16/11/2011 dal Presidente Relatore Dott. GIUSEPPE SALME’;

udito l’Avvocato Guerra Massimo Pier Giuseppe difensore del

ricorrente che ha chiesto l’accoglimento del ricorso;

è presente il P.G. in persona del Dott. LIBERTINO ALBERTO RUSSO che

ha concluso per il rigetto del ricorso.

Fatto

SVOLGIMENTO DEL PROCESSO

N.R. ricorre per cassazione avverso il decreto della corte d’appello di Venezia dell’8 luglio 2009 che, rigettata la domanda di riparazione del danno patrimoniale, ha liquidato a titolo di equa riparazione ai sensi della legge n. 89 del 2001, la somma di Euro 8.600,00, per l’irragionevole durata di un giudizio promosso davanti al Tar del Veneto il 25 giugno 1996 e definito con sentenza dell’8 settembre 2006. Il ministero dell’economia non ha svolto attività difensiva.

Diritto

MOTIVI DELLA DECISIONE

I tre motivi, prospettando censure strettamente connesse, possono essere congiuntamente esaminati e debbono essere respinti perchè infondati.
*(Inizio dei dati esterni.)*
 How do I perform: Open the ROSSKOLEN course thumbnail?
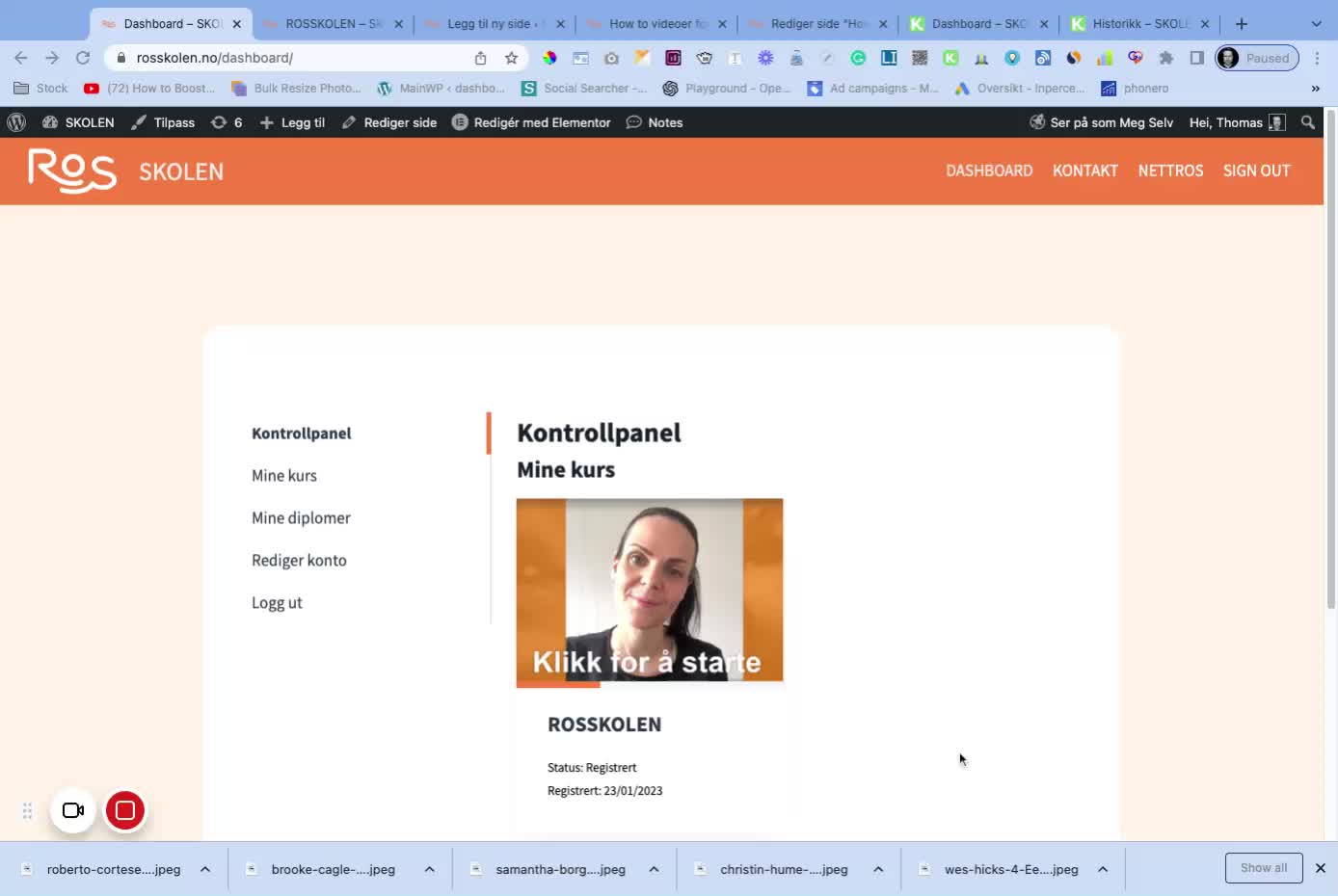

La corte territoriale, infatti, in relazione alla domanda di indennizzo dei danni consistente nell’impossibilità di costruire in attesa dell’esito del giudizio amministrativo di impugnazione del diniego di concessione edilizia, danni da quantificare con riferimento ai maggiori costi di costruzione e alla mancata percezione di locazione, ha escluso che tali danni siano casualmente collegati alla durata del giudizio dovendosi ritenere correlati al mancato rilascio della concessione edilizia conseguente alle valutazioni rimesse all’autorità amministrativa competente.
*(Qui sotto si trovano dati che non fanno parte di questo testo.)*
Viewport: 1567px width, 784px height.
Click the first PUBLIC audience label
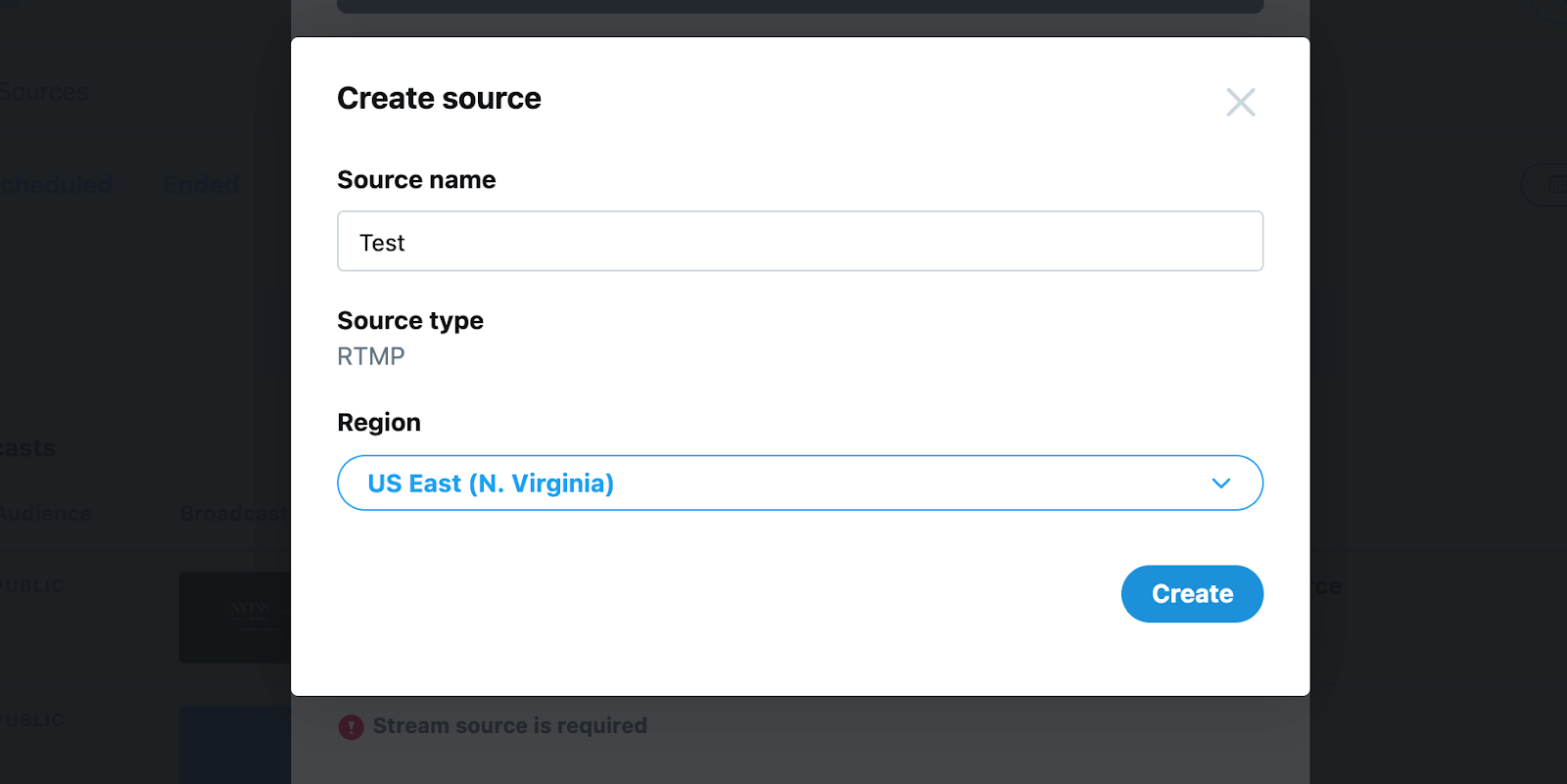32,586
Tale accertamento di fatto, incensurabile in questa sede, è stato correttamente compiuto sulla base del principio pacifico (v. da ultimo cass. n. 16837/2010) secondo cui il danno patrimoniale indennizzabile come conseguenza della violazione del diritto alla ragionevole durata del processo è soltanto quello che costituisce “conseguenza immediata e diretta” del fatto causativo (art. 1223 c.c., richiamato dall’art 2, comma 3, legge cit. attraverso il rinvio all’art. 2056 c.c.), in quanto sia collegabile al superamento del termine ragionevole e trovi appunto causa nel non ragionevole ritardo della definizione del processo presupposto.
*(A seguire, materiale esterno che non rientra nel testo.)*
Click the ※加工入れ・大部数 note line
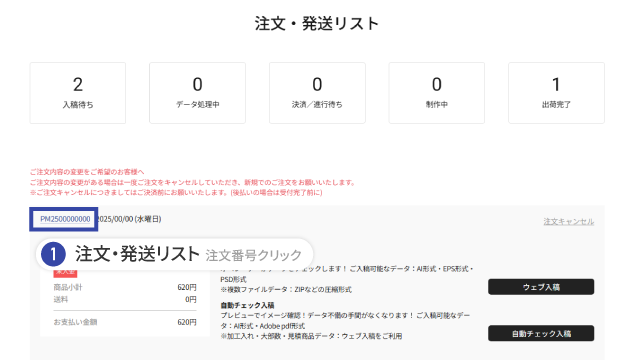 coord(311,336)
Peraltro, come si è già precisato (cass. n. 26761/2008) non possono ricondursi al danno patrimoniale da irragionevole durata del giudizio le poste economiche che avrebbero dovuto e potuto essere dedotte nel giudizio della cui eccessiva durata ci si duole. Nella specie le pretese risarcitorie di cui si tratta avrebbero potuto essere dedotte nel giudizio amministrativo di impugnazione del diniego della concessione.

Quanto alla mancata ammissione di c.t.u. diretta a verificare la congruità dei parametri di liquidazione del danno patrimoniale prospettatati dell’attore, a parte l’incensurabilità in questa sede del mancato esercizio del potere discrezionale del giudice del merito di disporre c.t.u., è decisivo il rilievo che, avendo escluso il nesso di causalità tra durata irragionevole del giudizio amministrativo e il danno patrimoniale lamentato, il giudice del merito correttamente ha escluso il ricorso alla consulenza, senza che fosse neppure necessaria apposita motivazione in proposito. Nulla sulle spese non avendo l’amministrazione intimata svolto attività difensiva.

P.Q.M.

La corte rigetta il ricorso.

Così deciso in Roma, nella camera di consiglio della Sesta Civile – 1, il 16 novembre 2011.